|Type||Mace / Club|
|Place of origin||India|
The gada (Sanskrit: गदा gadā, Malay: gedak) is a blunt mace or club from India. Made either of wood or metal, it consists essentially of a spherical head mounted on a shaft, with a spike on the top. Outside India, the gada was also adopted in Southeast Asia, where it is still used in silat.
The gada is the main weapon of the Hindu god Hanuman. Known for his strength, Hanuman is traditionally worshipped by wrestlers in South and Southeast Asia. Vishnu also carries a gada named Kaumodaki in one of his four hands. In the Mahabharata epic, the fighters Bhima, Duryodhana, Jarasandha and others were said to be masters of the gada.
The martial art of wielding the gada is known as gada-yuddha. It can either be wielded singly or in pairs, and can be handled in twenty different ways. Various gada-yuddha techniques are mentioned in the Agni Purana and Mahabharata such as aahat (आहत), gomutra (गोमूत्र), prabrita (प्रभृत), kamalasan (कमलासन), udarvagatra (ऊर्ध्वगत्र), namita (नमित), vamadakshina (वामदक्षिण), aavrita (आवृत्त), paraavrita (परावृत्त), padodrita (पदोद्धृत), avaplata (अवप्लत), hansmarga (हंसमार्ग) and vibhag (विभाग).

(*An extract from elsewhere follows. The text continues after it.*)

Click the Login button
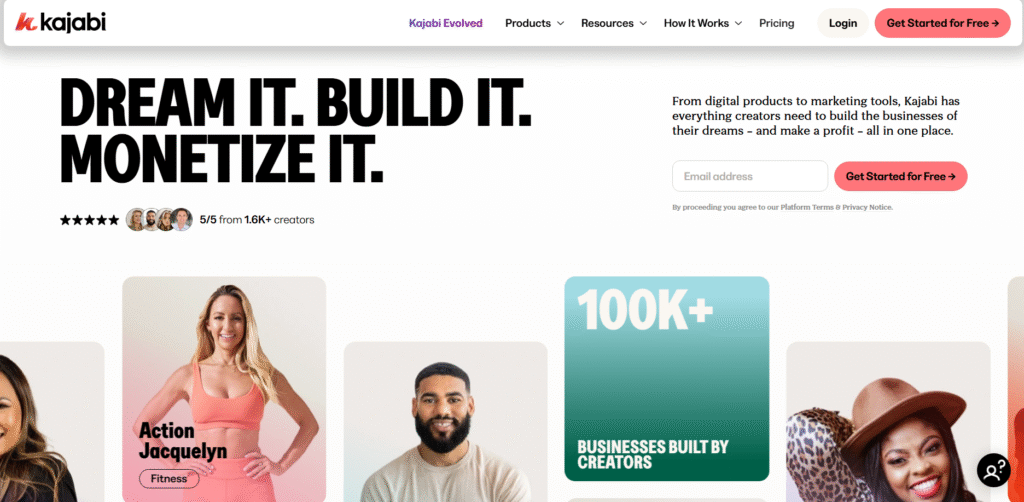[x=843, y=24]
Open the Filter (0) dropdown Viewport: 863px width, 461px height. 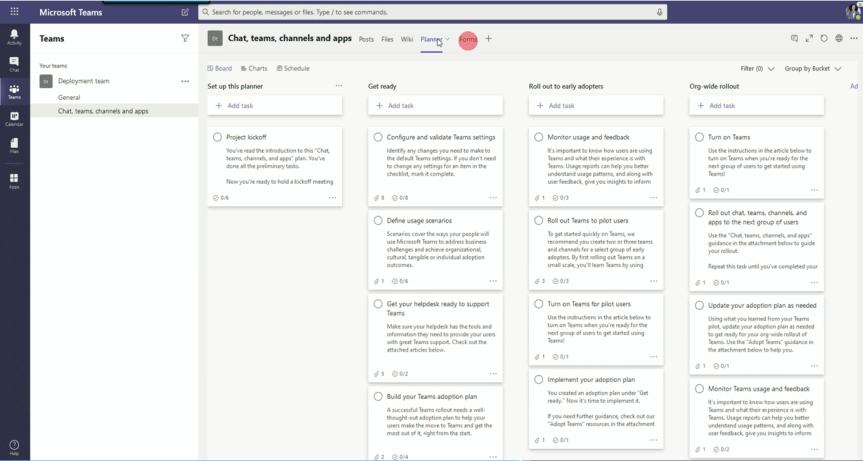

By means of gunpowder it could also be used as a projectile weapon of war. Its principal use was to strike the enemy either from a raised place or from both sides and strike terror into the enemy, especially of the gomutra array.
The gada is one of the traditional pieces of training equipment in Hindu physical culture, and is common in the akhara of north India. Maces of various weights and heights are used depending on the strength and skill level of the practitioner. It is believed that, Lord Hanuman's gada was the largest amongst all the gadas in the world. For training purposes, one or two wooden gada (mudgar) are swung behind the back in several different ways and is particularly useful for building grip strength and shoulder endurance. The Great Gama was known for excessive use of gada. Winners in a kushti contest are often awarded with a gada.